Attentats: Martin Hirsch félicite les services de santé
Alors que des victimes des attaques jihadistes de Paris et de Saint-Denis étaient prises en charge, la Pitié-Salpêtrière "a procédé en même temps à une greffe cardiaque et à une greffe rénale", ce qui "montre la force de ces établissements", a-t-il poursuivi. Le premier enseignement à tirer des attentats est donc qu'il faut "préserver ce potentiel important, qui n'a été ni saturé ni dégradé", un "système de haut niveau à la fois en termes de capacité technique et de compétence professionnelle", a lancé Martin Hirsch.
Malgré un afflux de patients - 52 blessés pris en charge dans deux hôpitaux militaires franciliens, dont 18 en état d'urgence absolue -, "jamais nous n'avons été saturés", "jamais il n'a eu un afflux non régulé d'ambulances" du fait d'une très bonne coordination en amont, a affirmé le médecin général des armées Jean-Marc Debonne. "On n'a pas dû rappeler tous les personnels. On n'a pas dû rouvrir toutes les salles opératoires", a poursuivi le haut gradé, pour qui les deux établissements auraient "encore pu monter en puissance", si le besoin s'était fait sentir.
Un décès sur 130 hospitalisations
Victimes et associations, qui ont toutes salué la qualité des soins, ont toutefois déploré un manque de coordination entre les services, notamment lors de l'identification des morts et blessés.

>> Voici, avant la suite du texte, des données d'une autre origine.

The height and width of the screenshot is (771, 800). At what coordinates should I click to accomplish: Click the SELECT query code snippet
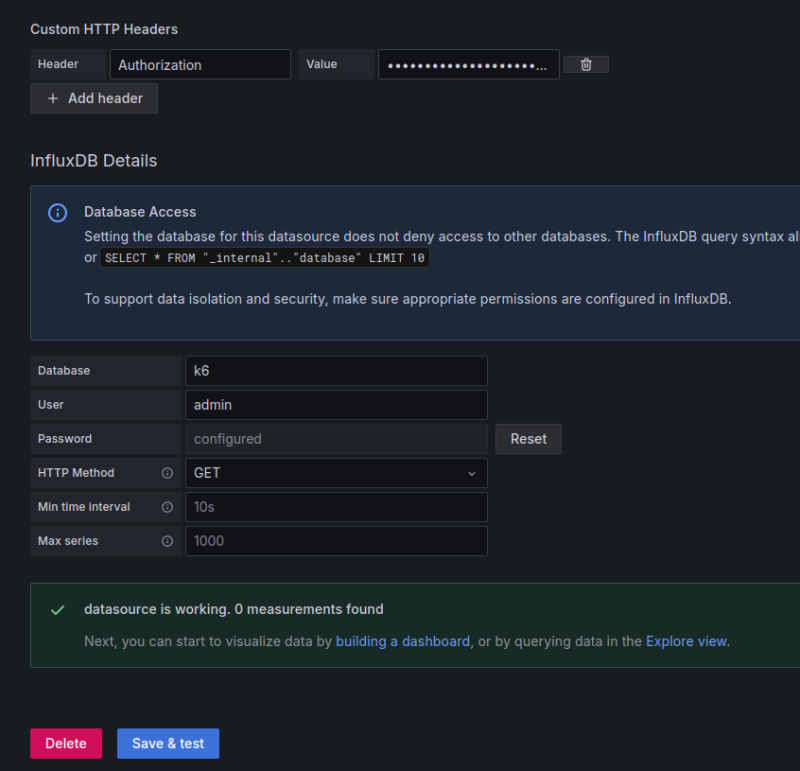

Malgré la douleur et l'angoisse des proches des victimes, des délais "incompressibles" d'identification doivent être pris en compte, a observé Martin Hirsch, qui a tenu à saluer "la conscience vocationnelle" "tout à fait exceptionnelle" des agents de l'AP-HP pendant et après le drame. Sur les centaines de blessés, seul un décès a été déploré une fois les personnes hospitalisées. Plus de mille personnes en situation de stress sont venues consulter dans les jours et mois qui ont suivi, selon Martin Hirsch.